Côté syrien c’est le scepticisme qui prévaut. Même si, officiellement, les autorités n’ont pas réagi, les médias officiels syriens se sont empressés d’accuser Washington d’hypocrisie et de vantardise. "Les terroristes que Washington entend défendre ne sont que l'autre face de l'extrémisme dont souffre la Syrie et cette dernière les combattra jusqu'à l'anéantissement", assure le quotidien gouvernemental "Al-Thaoura".

Ces déclarations surviennent en outre au moment où plusieurs des rebelles soutenus par les États-Unis ont été kidnappés par des jihadistes du Front al-Nosra, la branche d’Al-Qaïda en Syrie. Au moins cinq rebelles syriens appartenant à la nouvelle force militaire ont été capturés au cours des derniers jours. Un autre avait été tué vendredi dans des combats. "Un sacré camouflet pour les Américains, qui les fait surréagir", observe Fabrice Balanche, directeur du Groupe de recherche et d’études sur la Méditerranée et le Moyen-Orient (Gremmo). Selon lui, les autorités américaines veulent se montrer fermes après ce revers et les menaces contre Assad sont à mettre sur le compte de cette posture.

La stratégie américaine de formation de rebelles en question

Il faut dire que, pour l’instant, la stratégie américaine de formation des rebelles syriens dits "modérés" n’a pas jamais porté ses fruits. Pour une raison simple : le fait d’avoir les faveurs des États-Unis fait de ces combattants modérés les cibles des jihadistes de tous bords.

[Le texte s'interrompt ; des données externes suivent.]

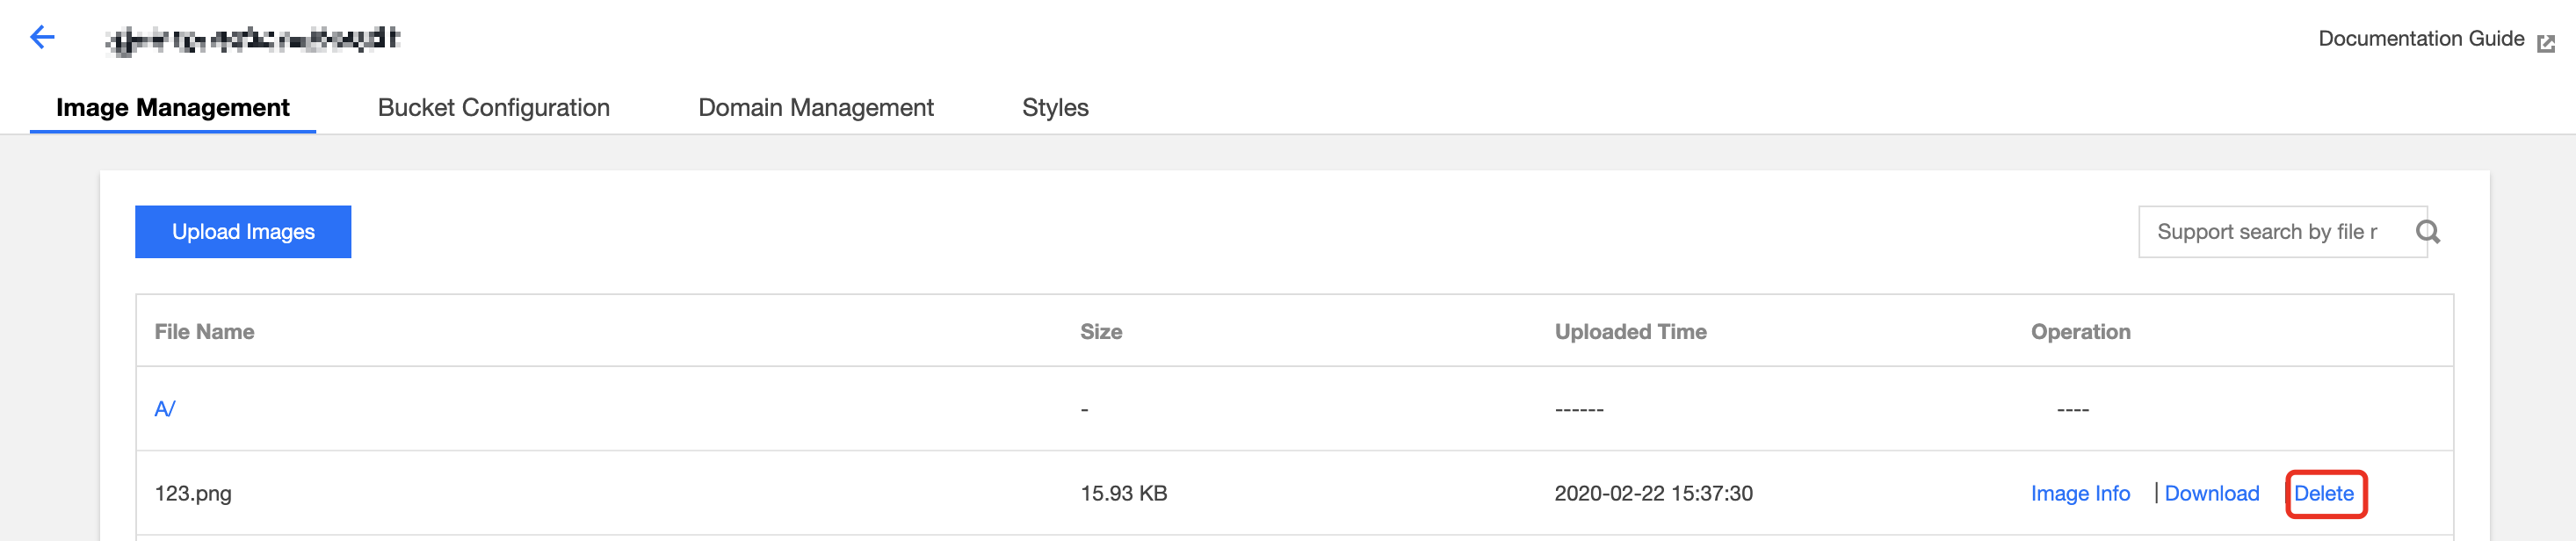Click the blurred bucket name title
2576x541 pixels.
253,40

En témoigne le cas de Jamal Maarouf, ex-dirigeant du Front des révolutionnaires syriens (FRS), qui était encore début 2014 l’homme de Washington. D’abord accusé de corruption, ensuite menacé par le Front al-Nosra pour avoir été armé par les Américains, l’ancien chef de guerre du nord de la Syrie se serait réfugié en Turquie avec une partie de ses combattants, tandis que d’autres choisissaient de poursuivre le combat dans les rangs jihadistes. Par la suite, la filiale syrienne d’Al-Qaïda a également délogé de ses quartiers le groupe d’insurgés Haraket Hazm, un autre groupe rebelle sur lequel Washington pensait pouvoir compter.

Les Américains peinent également à trouver des rebelles à former : après avoir passé un test, ils font l’objet d’une enquête pour s’assurer qu’ils n’ont pas de liens avec d’éventuels groupes jihadistes. Une procédure longue, qui explique le retard pris par le programme de formation et le fait que la fameuse brigade compte seulement une soixantaine d’hommes. "Ce n’est pas avec 60 hommes qu’ils vont pouvoir inverser l’équilibre des forces. Cette stratégie ne fonctionne pas", estime Fabrice Balanche.

Reste que dans les faits, une confrontation entre les insurgés alliés soutenus par Washington et les troupes de Bashar al-Assad est très peu probable, selon le chercheur. La Division 30 tente de lutter contre les jihadistes de l'EI dans le nord de la Syrie, or l’armée syrienne y est peu présente, hormis à Alep. Le chercheur rappelle en outre que depuis l’émergence de l’EI en Syrie, la position américaine vis-à-vis d’Assad s’était sensiblement détendue, Damas et la coalition combattant ce même ennemi.